Stored data:
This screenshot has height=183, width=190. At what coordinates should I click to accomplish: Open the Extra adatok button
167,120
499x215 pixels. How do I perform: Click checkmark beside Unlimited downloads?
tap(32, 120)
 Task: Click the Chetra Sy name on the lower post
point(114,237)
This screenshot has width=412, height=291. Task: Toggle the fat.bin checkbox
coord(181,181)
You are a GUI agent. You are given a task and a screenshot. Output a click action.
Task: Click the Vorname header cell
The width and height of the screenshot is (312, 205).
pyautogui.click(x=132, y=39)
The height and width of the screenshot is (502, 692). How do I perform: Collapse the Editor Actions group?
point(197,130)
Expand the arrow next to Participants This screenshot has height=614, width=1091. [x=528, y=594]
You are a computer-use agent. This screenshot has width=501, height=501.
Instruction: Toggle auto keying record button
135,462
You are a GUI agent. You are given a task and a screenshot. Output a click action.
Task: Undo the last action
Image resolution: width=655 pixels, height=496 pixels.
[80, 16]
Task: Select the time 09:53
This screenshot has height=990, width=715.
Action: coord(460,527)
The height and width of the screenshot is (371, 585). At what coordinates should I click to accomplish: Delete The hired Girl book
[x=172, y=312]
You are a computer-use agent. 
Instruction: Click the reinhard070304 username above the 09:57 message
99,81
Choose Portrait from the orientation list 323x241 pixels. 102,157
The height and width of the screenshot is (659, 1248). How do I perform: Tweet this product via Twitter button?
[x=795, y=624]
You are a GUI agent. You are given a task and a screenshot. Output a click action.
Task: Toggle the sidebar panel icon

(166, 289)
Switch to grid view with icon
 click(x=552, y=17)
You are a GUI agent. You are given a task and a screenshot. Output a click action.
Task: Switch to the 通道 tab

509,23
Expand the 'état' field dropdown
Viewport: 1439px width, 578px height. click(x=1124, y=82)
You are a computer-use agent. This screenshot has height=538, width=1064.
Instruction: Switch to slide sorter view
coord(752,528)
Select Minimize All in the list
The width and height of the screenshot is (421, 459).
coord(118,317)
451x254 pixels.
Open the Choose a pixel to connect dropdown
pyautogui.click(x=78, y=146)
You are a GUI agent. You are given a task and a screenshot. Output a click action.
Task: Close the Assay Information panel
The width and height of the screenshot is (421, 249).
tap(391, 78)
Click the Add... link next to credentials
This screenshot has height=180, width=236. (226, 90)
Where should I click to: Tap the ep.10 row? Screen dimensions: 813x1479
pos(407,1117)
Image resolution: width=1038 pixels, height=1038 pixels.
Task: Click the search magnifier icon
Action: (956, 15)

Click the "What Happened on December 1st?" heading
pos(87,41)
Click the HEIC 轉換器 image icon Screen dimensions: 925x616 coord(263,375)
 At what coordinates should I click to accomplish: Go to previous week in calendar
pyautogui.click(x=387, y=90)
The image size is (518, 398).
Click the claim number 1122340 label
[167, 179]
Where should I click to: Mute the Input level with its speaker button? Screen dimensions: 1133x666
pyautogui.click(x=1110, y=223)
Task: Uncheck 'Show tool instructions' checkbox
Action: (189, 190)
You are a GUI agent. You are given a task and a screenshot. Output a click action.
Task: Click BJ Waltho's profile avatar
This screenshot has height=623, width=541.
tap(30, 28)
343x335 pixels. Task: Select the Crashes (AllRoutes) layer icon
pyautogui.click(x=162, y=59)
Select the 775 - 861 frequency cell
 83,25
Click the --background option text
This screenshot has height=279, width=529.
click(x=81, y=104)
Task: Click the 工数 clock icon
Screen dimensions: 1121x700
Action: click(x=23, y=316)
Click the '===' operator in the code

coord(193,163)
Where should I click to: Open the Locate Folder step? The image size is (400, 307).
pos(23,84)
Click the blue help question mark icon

• [Task prompt]
Reading through the records above, report each line in which the string "computer" is found.

• [Task response]
You are a computer-use agent. This screenshot has width=501, height=501.
You are a computer-use agent. 
You are a computer-use agent. This screenshot has height=538, width=1064.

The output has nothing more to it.